* _Reading text_
┄┄┄┄┄┄┄┄┄┄┄┄┄┄┄┄┄┄┄┄
PySpark Column Class | Operators & Functions

  • Post author:
  • Post category:PySpark
  • Post last modified:January 11, 2024
  • Reading time:17 mins read

pyspark.sql.Column class provides several functions to work with DataFrame to manipulate the Column values, evaluate the boolean expression to filter rows, retrieve a value or part of a value from a DataFrame column, and to work with list, map & struct columns.

In this article, I will cover how to create Column object, access them to perform operations, and finally most used PySpark Column Functions with Examples.

Related Article: PySpark Row Class with Examples

Key Points:

  • PySpark Column class represents a single Column in a DataFrame.
  • It provides functions that are most used to manipulate DataFrame Columns & Rows.
  • Some of these Column functions evaluate a Boolean expression that can be used with filter() transformation to filter the DataFrame Rows.
  • Provides functions to get a value from a list column by index, map value by key & index, and finally struct nested column.
  • PySpark also provides additional functions pyspark.sql.functions that take Column object and return a Column type.

Note: Most of the pyspark.sql.functions return Column type hence it is very important to know the operation you can perform with Column type.

1. Create Column Class Object

One of the simplest ways to create a Column class object is by using PySpark lit() SQL function, this takes a literal value and returns a Column object.


from pyspark.sql.functions import lit
colObj = lit("sparkbyexamples.com")

You can also access the Column from DataFrame by multiple ways.


data=[("James",23),("Ann",40)]
df=spark.createDataFrame(data).toDF("name.fname","gender")
df.printSchema()
#root
# |-- name.fname: string (nullable = true)
# |-- gender: long (nullable = true)

# Using DataFrame object (df)
df.select(df.gender).show()
df.select(df["gender"]).show()
#Accessing column name with dot (with backticks)
df.select(df["`name.fname`"]).show()

#Using SQL col() function
from pyspark.sql.functions import col
df.select(col("gender")).show()
#Accessing column name with dot (with backticks)
df.select(col("`name.fname`")).show()
┄┄┄┄┄┄┄┄┄┄┄┄┄┄┄┄┄┄┄┄
* _Data provided_
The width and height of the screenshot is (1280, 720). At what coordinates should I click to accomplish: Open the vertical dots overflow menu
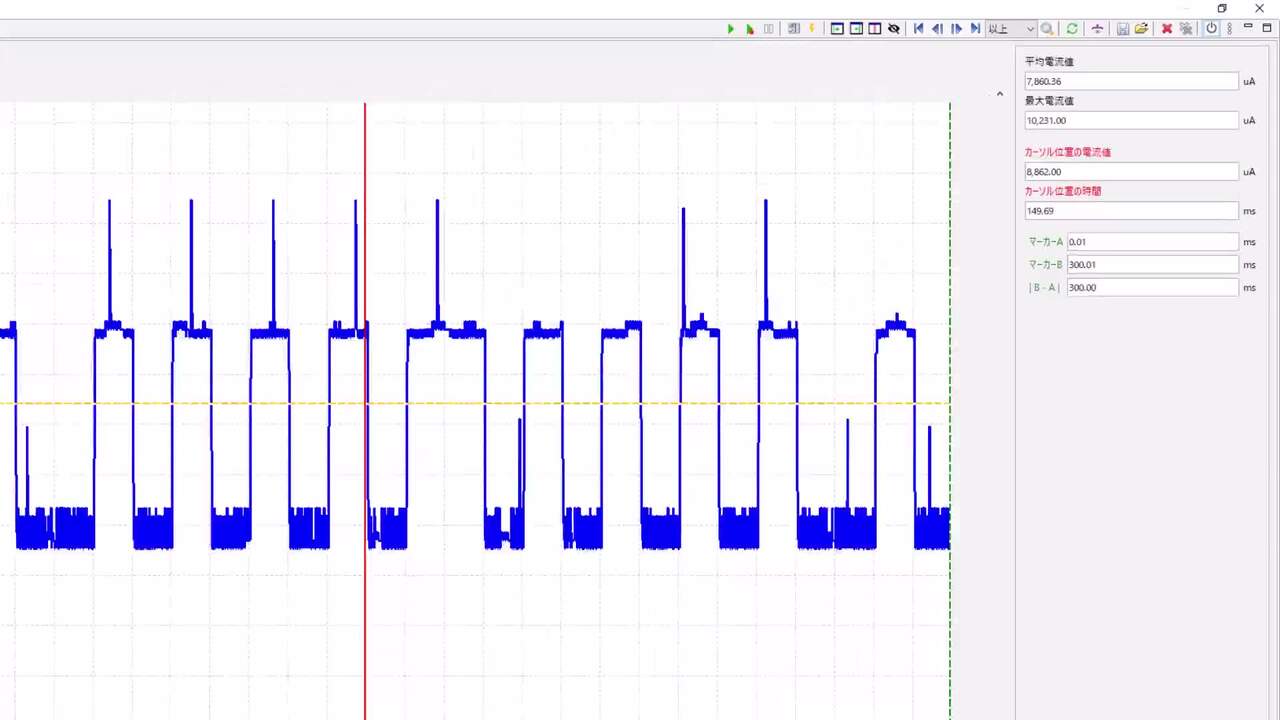[x=1229, y=29]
┄┄┄┄┄┄┄┄┄┄┄┄┄┄┄┄┄┄┄┄
* _What is expected_
Resume the article on the PySpark Column class after its final line of code.

* _Answer to the problem_
Below example demonstrates accessing struct type columns. Here I have use PySpark Row class to create a struct type. Alternatively you can also create it by using PySpark StructType & StructField classes


#Create DataFrame with struct using Row class
from pyspark.sql import Row
data=[Row(name="James",prop=Row(hair="black",eye="blue")),
      Row(name="Ann",prop=Row(hair="grey",eye="black"))]
df=spark.createDataFrame(data)
df.printSchema()
#root
# |-- name: string (nullable = true)
# |-- prop: struct (nullable = true)
# |    |-- hair: string (nullable = true)
# |    |-- eye: string (nullable = true)

#Access struct column
df.select(df.prop.hair).show()
df.select(df["prop.hair"]).show()
df.select(col("prop.hair")).show()

#Access all columns from struct
df.select(col("prop.*")).show()

2. PySpark Column Operators

PySpark column also provides a way to do arithmetic operations on columns using operators.


data=[(100,2,1),(200,3,4),(300,4,4)]
df=spark.createDataFrame(data).toDF("col1","col2","col3")

#Arthmetic operations
df.select(df.col1 + df.col2).show()
df.select(df.col1 - df.col2).show() 
df.select(df.col1 * df.col2).show()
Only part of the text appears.